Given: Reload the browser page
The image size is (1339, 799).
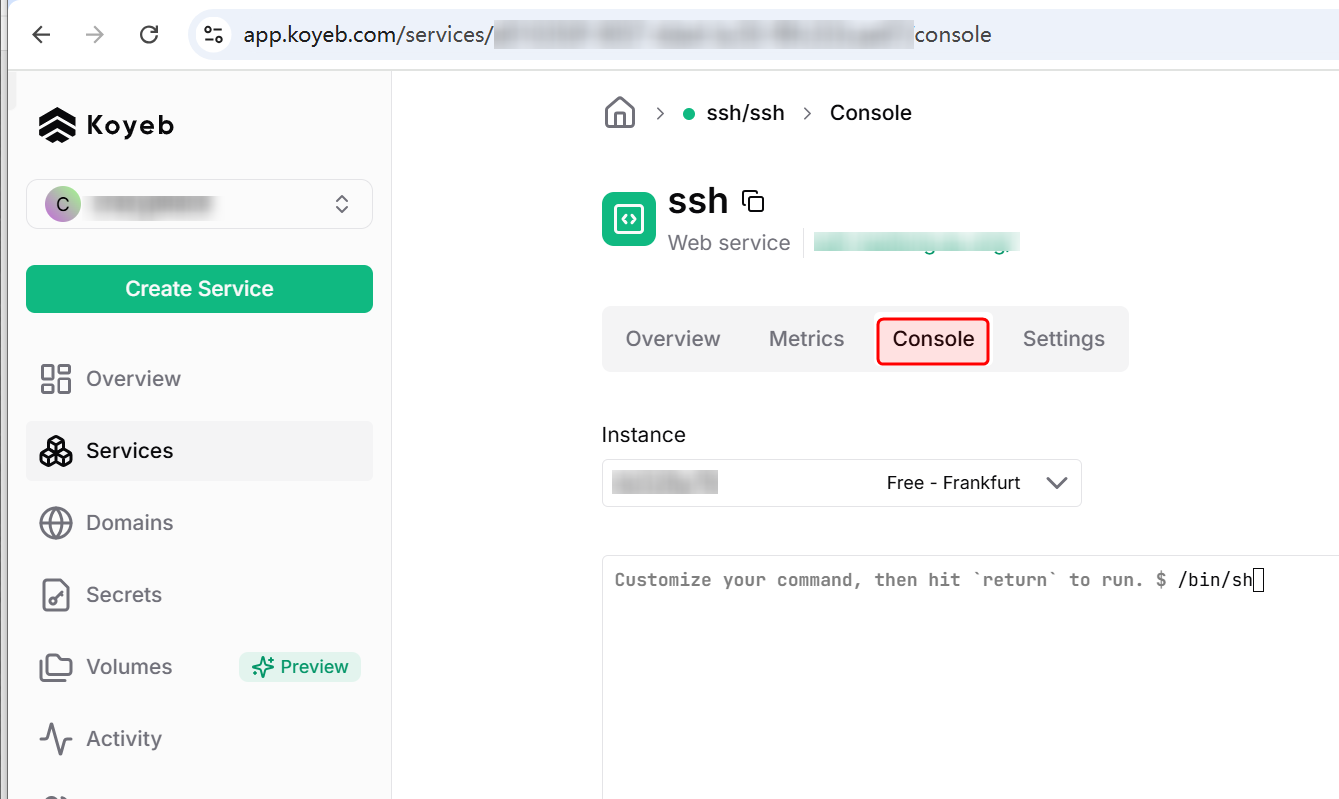Looking at the screenshot, I should 149,35.
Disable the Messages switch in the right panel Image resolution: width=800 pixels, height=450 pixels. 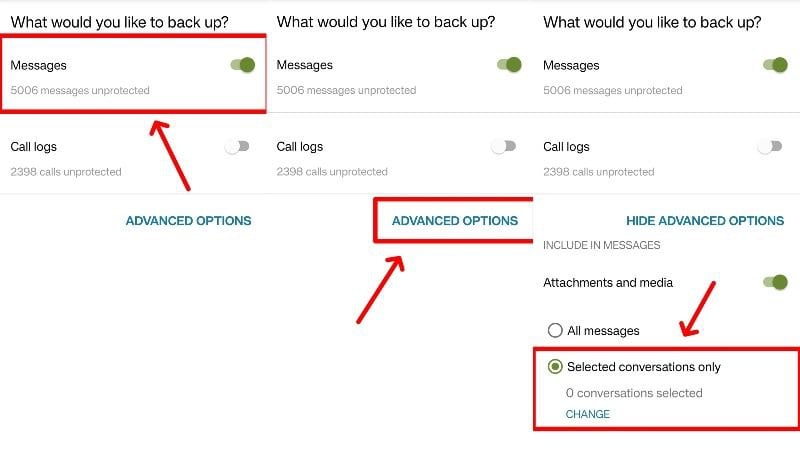point(775,65)
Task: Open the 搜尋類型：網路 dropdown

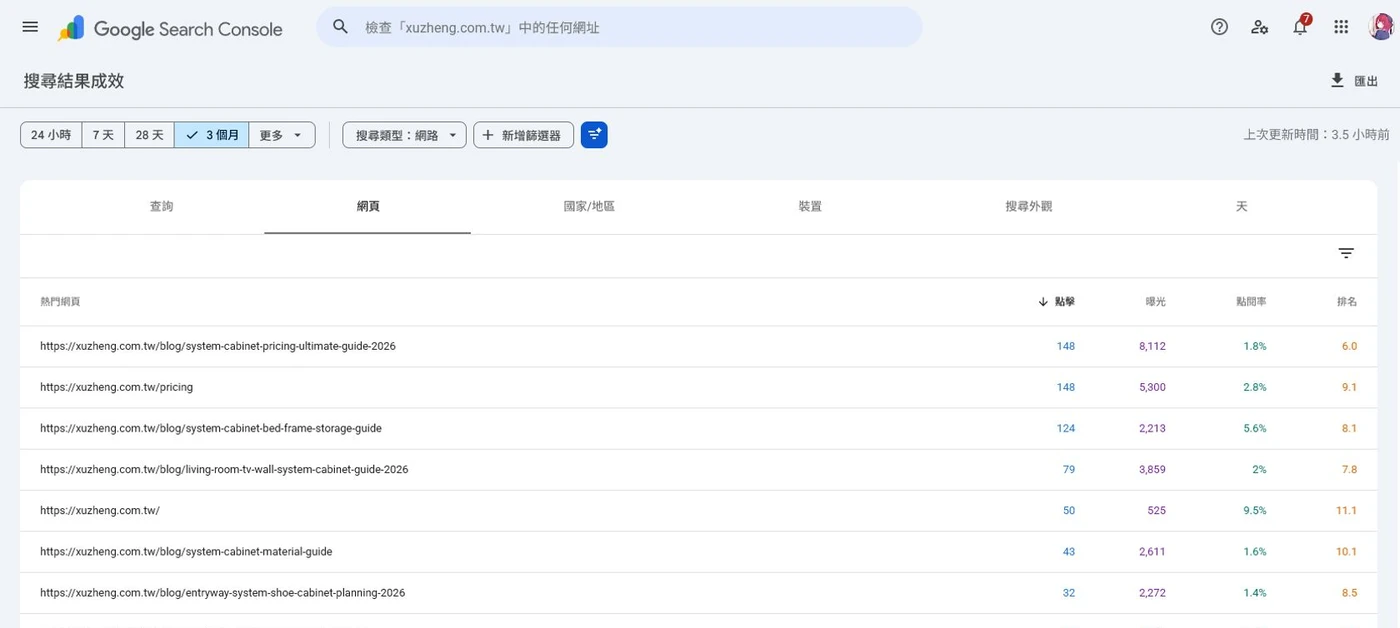Action: [404, 135]
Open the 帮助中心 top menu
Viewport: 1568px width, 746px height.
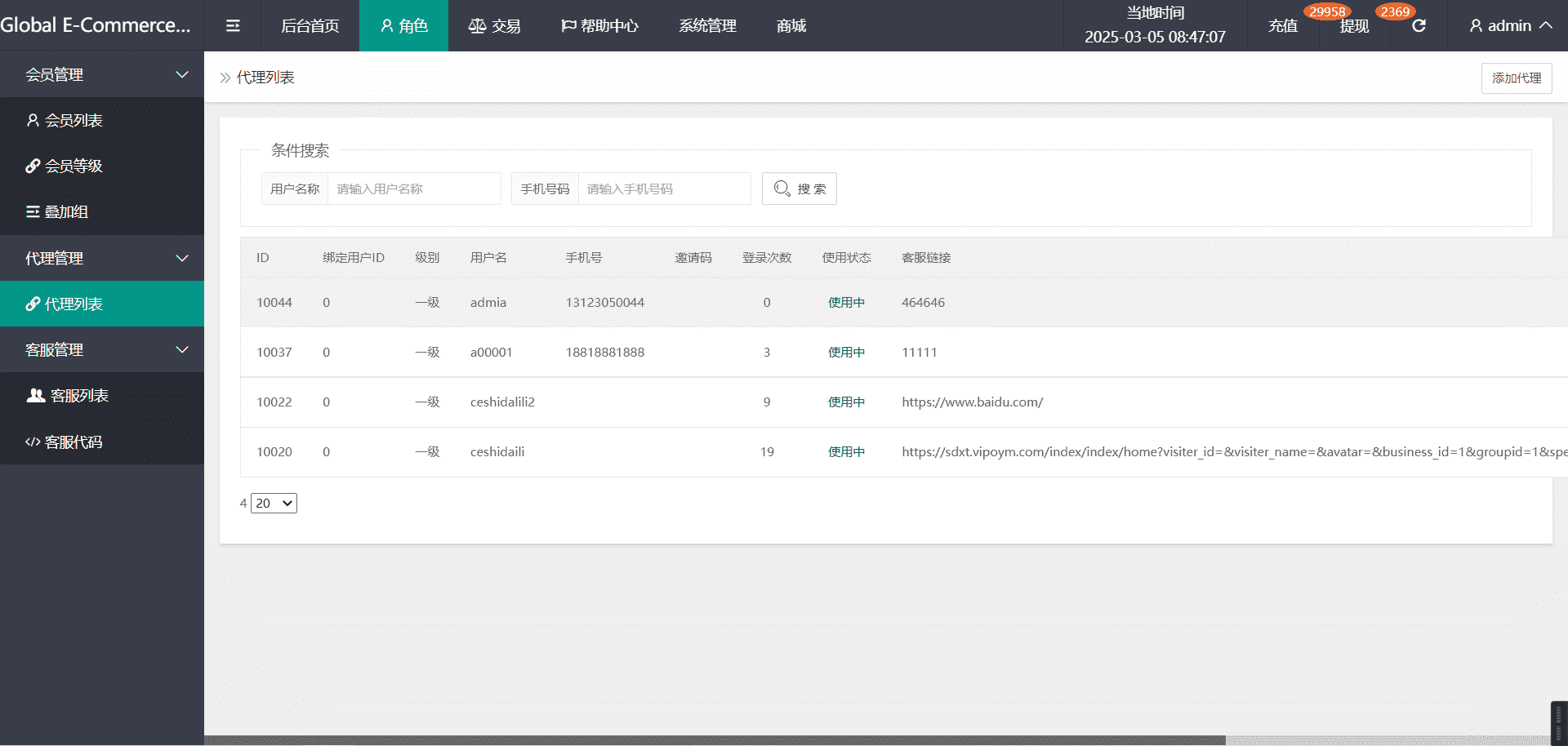[x=599, y=26]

OBJECTIVE: Quote the items word for word, starting with the line that contains "Task: Open the 搜尋類型：網路 dropdown" and going on through the end of the items. Leave the pictures out of your answer.

SOLUTION TO THE EXERCISE:
Task: Open the 搜尋類型：網路 dropdown

Action: [404, 135]
Open the 帮助中心 top menu
Viewport: 1568px width, 746px height.
[x=599, y=26]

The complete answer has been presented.